PASSAGE FOR REVIEW:
>>

Tashka Yawanawá at TEDGlobal 2014 (photo courtesy of TED)
As a boy, Tashka Yawanawá watched as the culture of his people was nearly wiped out by outsiders. Now, he is the chief of those people, the Yawanawá, of the Rio Gregório Indigenous Territory in the state of Acre, Brazil, and this week he was a speaker at one of the largest conferences in the world, TEDGlobal 2014.
Click here to follow the talks: http://conferences.ted.com/TEDGlobal2014/.
Tashka joins the ranks of past TED speakers like Bill Gates and Jane Goodall. The motto of TED is "Ideas Worth Spreading," with participant speakers sharing ideas in short presentations of 18 minutes or less. The conference this year, which opened Oct. 6 and runs through Oct. 10, is called "South!", takes place in Rio de Janeiro, Brazil, and features speakers and performers from all over the world, addressing a wide range of topics -- from heritage food, samba music and painting favelas to cancer detection.
Of the 65 speakers at the conference, he is the only indigenous person presenting. Wearing traditional headdress and jewelry made by members of his community, he opened his talk on Tuesday with a song, as is traditional in his community, and then told the story of his people.
The Yawanawá were nearly annihilated last century by rubber tappers and missionaries bent on exterminating Yawanawá spirituality and culture. "They were treating us like children," he explained. "As if we were not responsible for ourselves, for our futures." Tashka left his community as a young man to study in the United States and returned determined to help his people recover from the near-fatal blow to their existence. Eventually, he became leader of the community.
Tashka and his wife, Laura, have worked to secure the Yawanawá territory, rejuvenate the culture, and develop socially and economically empowering relationships with select outside actors. In his presentation, he described how difficult the process has been, especially given the Brazilian government's reluctance to recognize the rights of indigenous people.
In Latin America and the Caribbean, there are roughly 40,000,000 people who belong to close to 600 indigenous groups. Their stories, like Tashka's, are heart-wrenching, profound, and at their core, hopeful, particularly as their worlds intersect with the issue of climate change.
Tashka is particularly interested in advancing a new model of sustainability that allows the Yawanawá to both protect their home, the rainforest, and engage on equitable footing with the outside world. Such a model is a valuable tool in response to the problem of climate change, a topic about which many people are confused, polarized, or entrenched in outdated ways of thinking.
Tashka described how the rainforest is a vital part of our Earth and should be protected. "[The rainforest is] for every human being," he said. "When you walk in the rainforest you feel peace and harmony."
Tashka's TED presentation has come just months before Lima, Peru, is set to host the international climate negotiations at COP 20, and global focus will laser in on identifying opportunities for climate policy and finance to align with other public and private investments and commitments -- with the goal of ensuring that forests and other ecosystems continue to provide critical support for stable climate and resilient societies.
"We are all connected," said Tashka. "Whatever you do affects me, whatever I do affects you. We have to take care of each other."
Note: This article has been updated since its original publication.

<<

MATERIAL PROVIDED:

>>

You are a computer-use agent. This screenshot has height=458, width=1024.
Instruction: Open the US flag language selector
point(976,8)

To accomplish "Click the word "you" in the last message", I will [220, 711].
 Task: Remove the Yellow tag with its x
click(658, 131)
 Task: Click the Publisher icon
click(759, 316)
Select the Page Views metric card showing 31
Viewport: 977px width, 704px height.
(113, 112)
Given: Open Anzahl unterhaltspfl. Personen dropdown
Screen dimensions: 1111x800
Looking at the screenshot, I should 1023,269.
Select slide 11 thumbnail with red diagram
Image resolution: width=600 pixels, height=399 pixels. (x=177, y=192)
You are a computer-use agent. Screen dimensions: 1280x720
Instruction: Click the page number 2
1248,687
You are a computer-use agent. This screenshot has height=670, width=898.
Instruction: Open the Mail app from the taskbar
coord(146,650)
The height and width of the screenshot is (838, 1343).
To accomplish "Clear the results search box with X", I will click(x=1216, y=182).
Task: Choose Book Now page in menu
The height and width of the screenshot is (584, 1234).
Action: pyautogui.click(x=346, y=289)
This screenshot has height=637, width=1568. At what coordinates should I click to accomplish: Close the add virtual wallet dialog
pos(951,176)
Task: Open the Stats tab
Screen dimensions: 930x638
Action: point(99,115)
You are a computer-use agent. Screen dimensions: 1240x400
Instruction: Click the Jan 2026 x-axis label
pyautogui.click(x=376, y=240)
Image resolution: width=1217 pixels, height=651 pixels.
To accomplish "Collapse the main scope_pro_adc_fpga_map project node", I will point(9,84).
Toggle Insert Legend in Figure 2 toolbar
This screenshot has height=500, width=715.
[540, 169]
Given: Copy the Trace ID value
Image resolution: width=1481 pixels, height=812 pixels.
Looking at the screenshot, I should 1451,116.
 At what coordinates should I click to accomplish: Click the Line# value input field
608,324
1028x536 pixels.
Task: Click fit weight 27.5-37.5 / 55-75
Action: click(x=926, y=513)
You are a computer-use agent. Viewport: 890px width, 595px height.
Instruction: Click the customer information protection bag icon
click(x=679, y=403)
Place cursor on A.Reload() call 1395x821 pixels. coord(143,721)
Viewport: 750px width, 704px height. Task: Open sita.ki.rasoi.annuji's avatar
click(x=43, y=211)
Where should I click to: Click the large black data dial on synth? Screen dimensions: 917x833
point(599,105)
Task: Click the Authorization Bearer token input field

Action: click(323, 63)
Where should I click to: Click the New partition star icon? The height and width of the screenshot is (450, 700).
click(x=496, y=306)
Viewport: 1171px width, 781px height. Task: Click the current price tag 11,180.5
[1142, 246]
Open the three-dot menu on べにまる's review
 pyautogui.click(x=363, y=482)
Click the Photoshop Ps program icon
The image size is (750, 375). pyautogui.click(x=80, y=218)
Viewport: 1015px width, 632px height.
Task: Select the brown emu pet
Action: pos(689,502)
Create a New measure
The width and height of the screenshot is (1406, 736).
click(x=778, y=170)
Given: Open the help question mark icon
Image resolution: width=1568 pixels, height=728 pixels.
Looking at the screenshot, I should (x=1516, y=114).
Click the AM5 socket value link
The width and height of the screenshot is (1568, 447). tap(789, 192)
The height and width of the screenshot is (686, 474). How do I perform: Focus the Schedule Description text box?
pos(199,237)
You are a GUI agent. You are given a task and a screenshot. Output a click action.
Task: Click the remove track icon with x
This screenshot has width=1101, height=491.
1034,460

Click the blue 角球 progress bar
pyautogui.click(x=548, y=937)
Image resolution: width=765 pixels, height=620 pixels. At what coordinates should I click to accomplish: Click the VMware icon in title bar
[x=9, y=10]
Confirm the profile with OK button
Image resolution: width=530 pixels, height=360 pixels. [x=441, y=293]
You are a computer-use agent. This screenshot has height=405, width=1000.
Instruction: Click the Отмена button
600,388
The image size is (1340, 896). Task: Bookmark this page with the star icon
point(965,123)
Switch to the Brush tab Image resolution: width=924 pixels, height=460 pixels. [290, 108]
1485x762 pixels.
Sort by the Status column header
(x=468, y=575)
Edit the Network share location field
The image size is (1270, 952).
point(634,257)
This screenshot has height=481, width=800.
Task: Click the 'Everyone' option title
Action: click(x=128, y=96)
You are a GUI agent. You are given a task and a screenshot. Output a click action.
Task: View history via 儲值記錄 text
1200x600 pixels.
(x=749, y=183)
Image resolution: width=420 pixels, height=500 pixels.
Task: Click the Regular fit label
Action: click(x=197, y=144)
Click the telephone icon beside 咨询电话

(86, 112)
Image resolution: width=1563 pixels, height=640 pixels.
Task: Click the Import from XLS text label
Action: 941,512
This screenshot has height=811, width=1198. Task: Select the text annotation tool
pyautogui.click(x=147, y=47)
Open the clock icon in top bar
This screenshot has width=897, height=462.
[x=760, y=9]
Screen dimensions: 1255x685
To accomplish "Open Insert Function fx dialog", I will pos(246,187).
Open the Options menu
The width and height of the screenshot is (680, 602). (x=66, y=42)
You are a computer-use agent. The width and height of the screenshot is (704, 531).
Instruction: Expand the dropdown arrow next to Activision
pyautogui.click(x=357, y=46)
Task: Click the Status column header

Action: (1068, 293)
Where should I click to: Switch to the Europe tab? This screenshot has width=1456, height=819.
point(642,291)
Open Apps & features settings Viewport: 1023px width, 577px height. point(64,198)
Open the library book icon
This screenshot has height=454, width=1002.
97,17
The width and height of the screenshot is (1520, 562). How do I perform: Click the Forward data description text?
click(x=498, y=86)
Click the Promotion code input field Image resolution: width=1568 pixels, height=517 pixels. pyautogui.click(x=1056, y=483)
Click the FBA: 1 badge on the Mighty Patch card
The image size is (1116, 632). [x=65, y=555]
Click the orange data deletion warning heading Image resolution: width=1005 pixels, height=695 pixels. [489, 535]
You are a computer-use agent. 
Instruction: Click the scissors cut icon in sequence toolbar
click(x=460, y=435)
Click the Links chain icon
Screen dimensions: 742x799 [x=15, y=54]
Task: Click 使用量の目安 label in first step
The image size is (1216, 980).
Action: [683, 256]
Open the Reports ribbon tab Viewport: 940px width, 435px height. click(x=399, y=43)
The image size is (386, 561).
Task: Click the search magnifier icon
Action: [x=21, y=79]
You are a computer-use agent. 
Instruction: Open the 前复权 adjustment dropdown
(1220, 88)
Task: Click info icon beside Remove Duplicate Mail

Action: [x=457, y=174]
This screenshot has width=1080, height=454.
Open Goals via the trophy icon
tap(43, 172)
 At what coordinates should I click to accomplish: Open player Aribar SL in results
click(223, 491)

<<

WORK ORDER 1:
Print the passage of the article on Tashka Yawanawá from "Tashka described how" to "its original publication." without any changes.
WORK ORDER 2:
In the article on Tashka Yawanawá, in which city does the TEDGlobal 2014 conference take place?

OUTPUT 1:
Tashka described how the rainforest is a vital part of our Earth and should be protected. "[The rainforest is] for every human being," he said. "When you walk in the rainforest you feel peace and harmony."
Tashka's TED presentation has come just months before Lima, Peru, is set to host the international climate negotiations at COP 20, and global focus will laser in on identifying opportunities for climate policy and finance to align with other public and private investments and commitments -- with the goal of ensuring that forests and other ecosystems continue to provide critical support for stable climate and resilient societies.
"We are all connected," said Tashka. "Whatever you do affects me, whatever I do affects you. We have to take care of each other."
Note: This article has been updated since its original publication.

OUTPUT 2:
Rio de Janeiro, Brazil.